Airport in North Rhine-Westphalia, Germany

Cologne Bonn Airport (Flughafen Köln/Bonn „Konrad Adenauer“) is an international airport in north-western Germany. It serves the country's fourth-largest city Cologne, as well as Bonn, the former capital of West Germany. In 2024, more than 10 million passengers passed through Cologne Bonn Airport (CGN). It is the first time that passenger numbers have exceeded those in 2019 and hence marks a return to pre-pandemic levels. It is the seventh-largest passenger airport in Germany and the third-largest in terms of cargo operations.
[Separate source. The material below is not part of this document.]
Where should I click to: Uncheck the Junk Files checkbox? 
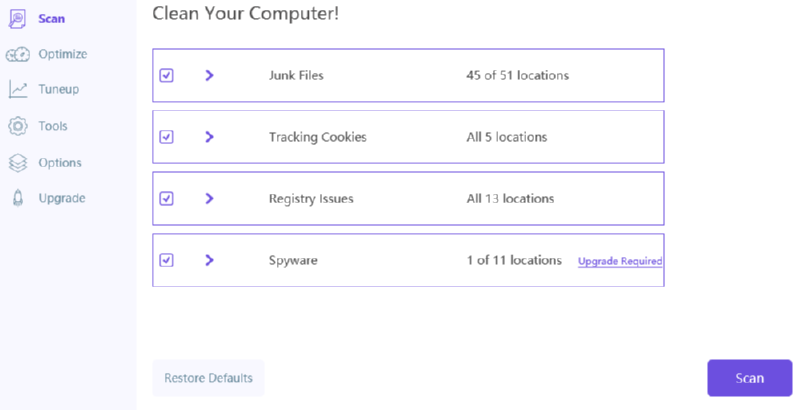pos(167,75)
By traffic units, which combines cargo and passengers, the airport is in fifth position in Germany. As of March 2015, Cologne Bonn Airport had services to 115 passenger destinations in 35 countries. The airport is named after Cologne native Konrad Adenauer, the first post-war Chancellor of West Germany. The facility covers 1000 hectare and contains three runways.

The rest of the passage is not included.